Mean “spontaneous” SCE values have been investigated in synchronized CHO and S3/4 fibroblasts and in phytostimulated human peripheral lymphocytes. Significant increases were found at progressive fixation times following BrdU introduction in all cultures. Similar increases were observed with fixation times in SCEs induced by pulse treatment with methyl methane sulphonate (MMS) at various stages in the S period in CHO cells. In the fibroblast cultures these increases ranged from 20 to 80% with an 8-h interval between fixations. The percentage increase depended on the real proliferation occurring during this fixation interval.

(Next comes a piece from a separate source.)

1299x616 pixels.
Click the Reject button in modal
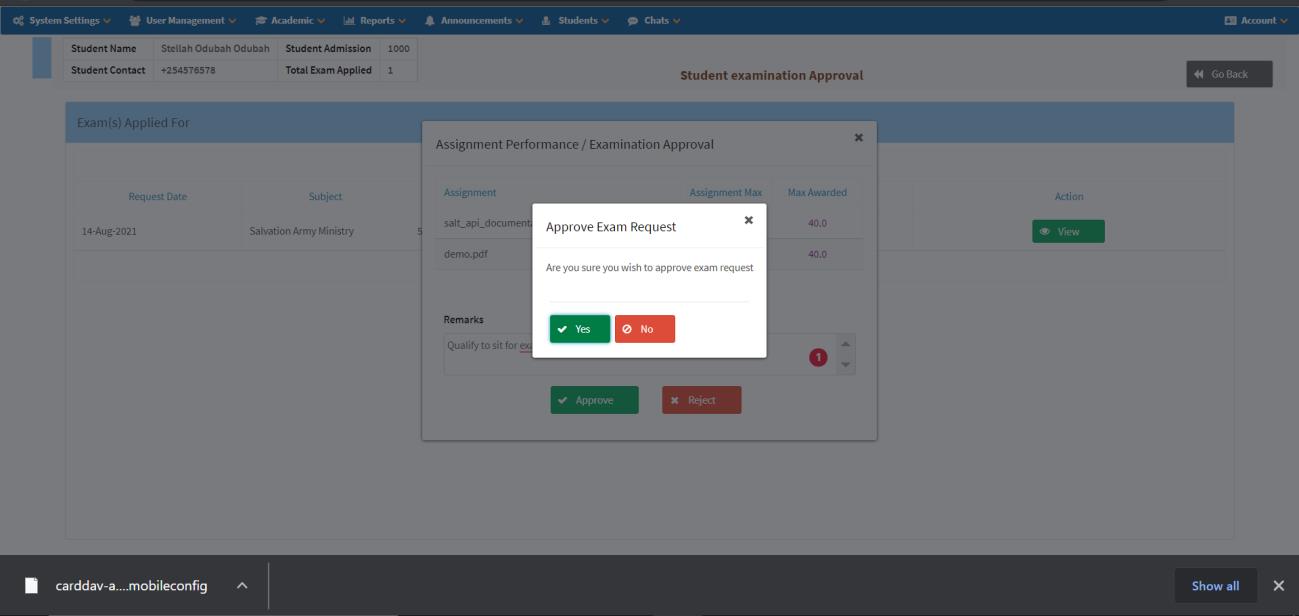[x=701, y=400]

In the lymphocyte cultures, fixation intervals ranging from 22 to 54 h yielded increases of 40 to 80%. It is proposed that when SCE yields are compared in the SCE test for potentially damaging agents, the stages in cell proliferation expressed as frequencies of first, second, and third mitoses after BrdU incorporation should be taken into account. The distribution of “spontaneous” and MMS-induced SCE’s have been examined in marker chromosomes of the CHO cells. Although “spontaneous” SCE’s are nonrandomly distributed, they do not appear to show a high incidence over any specific type of banded region. MMS-induced SCEs, on the other hand, are preferentially located over those chromosome sites in replication at the time of pulse treatment.